Jensen SBK, Sørensen V, Sandsdal RM, et al. Bone Health After Exercise Alone, GLP-1 Receptor Agonist Treatment, or Combination Treatment: A Secondary Analysis of a Randomized Clinical Trial. JAMA Netw Open. 2024;7(6):e2416775. doi:10.1001/jamanetworkopen.2024.16775

This randomized clinical trial directly assesses the effects of liraglutide and exercise on bone health in obese patients without type 2 diabetes, offering key insights relevant to the current treatment paradigm. The study demonstrates that combining liraglutide with exercise leads to superior outcomes.

Pandey A, Patel KV, Segar MW, et al. Effect of liraglutide on thigh muscle fat and muscle composition in adults with overweight or obesity: Results from a randomized clinical trial. J Cachexia Sarcopenia Muscle. 2024;15(3):1072–1083. doi:10.1002/jcsm.13445.

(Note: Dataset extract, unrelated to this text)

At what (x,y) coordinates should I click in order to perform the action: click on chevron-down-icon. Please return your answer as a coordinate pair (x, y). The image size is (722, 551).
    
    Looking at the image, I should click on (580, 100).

This randomized clinical trial presents robust MRI analysis of skeletal muscle composition following Liraglutide treatment, demonstrating reduction in thigh muscle fat and adverse muscle composition compared with placebo.

Mei J, Sun J, Wu J, Zheng X. Liraglutide suppresses TNF-α-induced degradation of extracellular matrix in human chondrocytes: a therapeutic implication in osteoarthritis. Am J Transl Res. 2019;11(8):4800–4808.

This preclinical study explores potential mechanisms by which GLP-1RAs may attenuate the inflammatory cascade of osteoarthritis through their effects on human primary chondrocytes, underscoring potential therapeutic applications in OA.

Bliddal H, Bays H, Czernichow S, et al. Once-weekly semaglutide in persons with obesity and knee osteoarthritis. N Engl J Med. 2024;391(17):1573–1583.

This randomized controlled trial evaluates the effectiveness of Semaglutide on OA symptoms. In a large, multi-institutional cohort it demonstrates significantly greater reductions in body weight and pain related to knee osteoarthritis than placebo.

Seddio AE, Moran J, Gouzoulis MJ, et al. Lower risk of postoperative complications and rotator cuff retear associated with semaglutide use in patients with type II diabetes mellitus undergoing arthroscopic rotator cuff repair. Arthroscopy. 2025;41(2):199–206.

This retrospective database study evaluates rotator cuff repair outcomes in patients with T2DM using semaglutide. The results show decreased odds of adverse events and a lower 2-year rotator cuff retear rate. Overall, the findings support further investigation into the effects of GLP-1RAs on soft tissue healing and surgical outcomes.

Author Contributions

AG, KL, and NM wrote the main manuscript text and AG prepared tables. SW provided critical edits, outline review, and contextual relevance. All authors reviewed the manuscript.

Funding

The authors certify that there are no funding or commercial associations (consultancies, stock ownership, equity interest, patent/licensing arrangements, etc.) that might pose a conflict of interest in connection with the submitted article related to the author or any immediate family members.

Data Availability

No datasets were generated or analysed during the current study.

Declarations

Competing Interests

The authors declare no competing interests.